What’s the difference between money market and checking accounts?

Money market Checking
About Interest-bearing account offering flexible access to your money while you save Unlimited access to your money, allowing you to deposit funds, write checks, pay bills, cover expenses and withdraw cash
Interest Yes Sometimes
Check writing Typically Yes
ATM access Typically Yes
FDIC insurance Yes Yes
Minimum deposit Varies up to $25,000 Low
Six-transaction limit Yes No

What is the federal six-transaction limit?

Regulation D is a federal regulation that restricts all types of savings accounts to six “convenient” transactions per month. This includes checks, debit card payments, phone transfers and automatic transactions like bill pay. But this regulation is temporarily suspended, so check with your bank to see if this policy is still in place.
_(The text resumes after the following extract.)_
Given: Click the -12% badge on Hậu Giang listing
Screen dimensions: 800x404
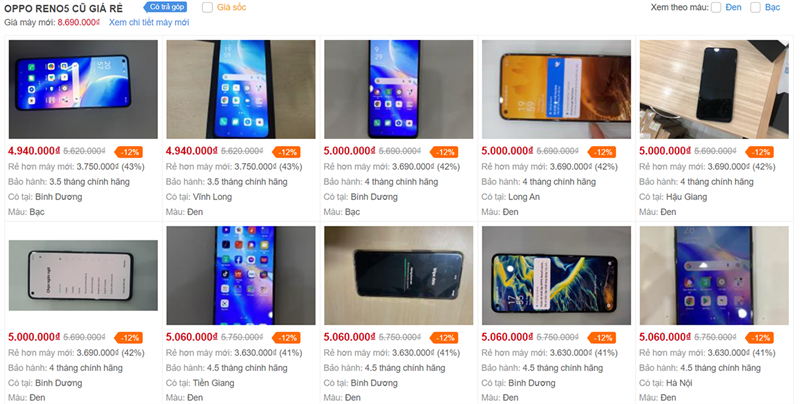Looking at the screenshot, I should [760, 152].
Money market vs. checking accounts: Which is best for me?

Choose a money market account if you’re primary goal is to save, but you want the convenience of withdrawing money with checks or an ATM card if needed. Choose a checking account if you plan on using the funds for everyday spending and need unlimited access to your money.

If you don’t want to give up the high APYs that come with money market accounts, consider an interest-bearing checking account. The rate may be slightly lower than what you’d earn with a money market account, but you won’t be limited to six outgoing transactions a month.
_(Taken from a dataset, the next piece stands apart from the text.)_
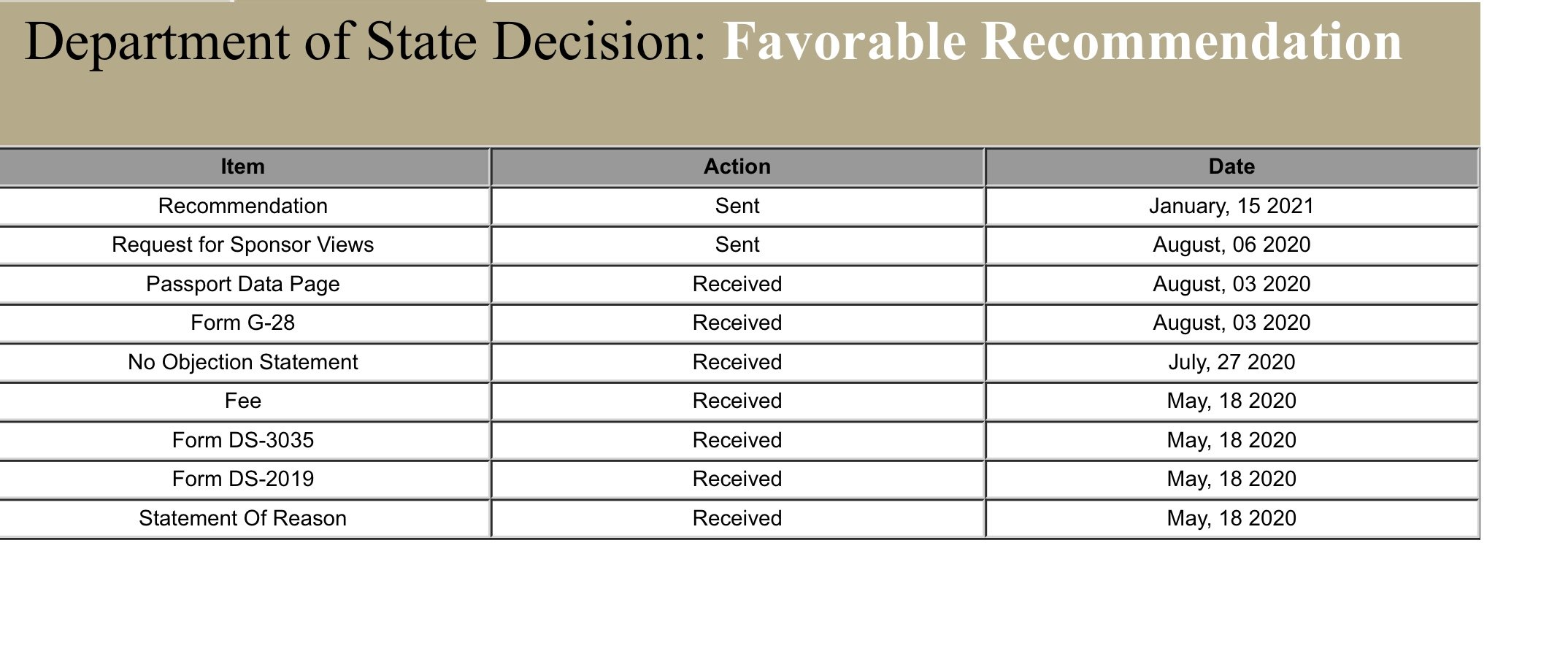The image size is (1568, 651).
Task: Click the "Department of State Decision:" heading
Action: pos(365,42)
Pros and cons of money market vs. checking account

Money market and checking accounts have distinct differences, so keep these pros and cons in mind:

Money market accounts

Pros
  • More interest. Money market accounts generally pay more interest than checking accounts.
  • Flexible access. Unlike traditional savings accounts, you’ll get a debit card and checks to access your money.
  • Fewer service charges. Since these accounts are still limited to six transactions per month, you’ll likely incur less service charges than you would with a checking account.
Cons
  • High minimum deposit. Money market accounts usually have higher initial deposit requirements than checking accounts.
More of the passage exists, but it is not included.